Sanzione che non elimina il comportamento che di fatto i contraenti potrebbero mettere in atto, nonostante la nullità dell’accordo. Questo comportamento non viene colpito direttamente dalla legge, perché la dissuasione dalla sua osservanza viene assicurata, soprattutto, con il coinvolgimento degli autori, che lo avessero attuato, nella responsabilità degli amministratori, che il condizionamento avessero subito e rispettato. Sembra infatti che del comportamento degli amministratori debbono rispondere solidalmente anche coloro che lo hanno determinato, concorrendo così, come sostanziali amministratori di fatto, nella gestione dell’impresa.

Questa conclusione riguarda il patto che ha per oggetto la determinazione della condotta degli amministratori, non anche quello che avesse per oggetto l’elaborazione di piani e strategie da sottoporre all’attenzione degli amministratori, senza che se ne preveda alcun vincolo per la loro osservanza.

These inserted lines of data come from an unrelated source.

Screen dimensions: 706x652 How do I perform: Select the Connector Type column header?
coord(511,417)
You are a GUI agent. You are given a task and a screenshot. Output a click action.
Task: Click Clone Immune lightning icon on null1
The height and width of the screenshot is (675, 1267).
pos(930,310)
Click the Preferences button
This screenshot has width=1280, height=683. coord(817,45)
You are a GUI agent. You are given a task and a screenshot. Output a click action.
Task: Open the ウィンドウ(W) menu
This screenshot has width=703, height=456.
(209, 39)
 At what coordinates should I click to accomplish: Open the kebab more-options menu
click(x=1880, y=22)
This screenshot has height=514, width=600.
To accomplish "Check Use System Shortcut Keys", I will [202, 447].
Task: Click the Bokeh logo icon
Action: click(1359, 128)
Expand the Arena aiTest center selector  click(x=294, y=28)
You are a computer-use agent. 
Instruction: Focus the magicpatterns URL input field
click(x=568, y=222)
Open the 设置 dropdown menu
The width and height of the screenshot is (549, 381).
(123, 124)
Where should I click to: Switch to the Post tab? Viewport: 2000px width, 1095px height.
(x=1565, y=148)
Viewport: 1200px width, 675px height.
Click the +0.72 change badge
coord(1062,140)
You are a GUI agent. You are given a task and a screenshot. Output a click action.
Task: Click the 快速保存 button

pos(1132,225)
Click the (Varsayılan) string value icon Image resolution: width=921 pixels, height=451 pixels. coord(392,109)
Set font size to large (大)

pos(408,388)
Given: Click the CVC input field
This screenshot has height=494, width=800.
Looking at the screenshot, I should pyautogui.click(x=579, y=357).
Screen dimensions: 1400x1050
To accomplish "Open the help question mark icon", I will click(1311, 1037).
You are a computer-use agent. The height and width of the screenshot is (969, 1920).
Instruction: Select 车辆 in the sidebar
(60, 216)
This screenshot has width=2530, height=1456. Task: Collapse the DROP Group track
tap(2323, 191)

La riforma esclude dalla competenza dell’assemblea anche l’elaborazione di piani e strategie, che sono riservati agli ammi8nistratori, cfr. art. 2381, comma 3, c.c.; nel modello tradizionale di amministrazione, il consiglio di amministrazione li esamina e li valuta, quando fossero elaborati dagli

amministratori delegati;. Nel modello dualistico,

eccezionalmente il consiglio di sorveglianza (cfr. art. 2409

terdecies, lett. f, bis c.c.) può deliberare su di essi, se previsto

dallo statuto, quando fossero predisposti dal consiglio di gestione.

Ciò nonostante, si ritiene in contrasto con norme inderogabili l’iniziativa che due o più soci assumessero di prestare una

collaborazione agli amministratori, prescindendo da specifici atti di gestione e fosse limitata alla indicazione di linee generali di amministrazione.

È naturale pensare che l’assunzione di iniziative di questo genere hanno l’ambizione di suscitare l’interesse dei destinatari, specialmente se esse provengano da un centro che, per l’entità di partecipazione al capitale, costituisca punto di riferimento.

Tuttavia, l’eventuale interesse degli amministratori non potrà scambiarsi con atteggiamento di soggezione.

Un patto di questo tenore, data l’importanza del centro dal quale proviene, potrebbe essere considerato idoneo a produrre una influenza dominante sulla società e, in quanto tale, andrà sottoposto alla disciplina pubblicitaria prevista dall’art. 2341 ter c.c.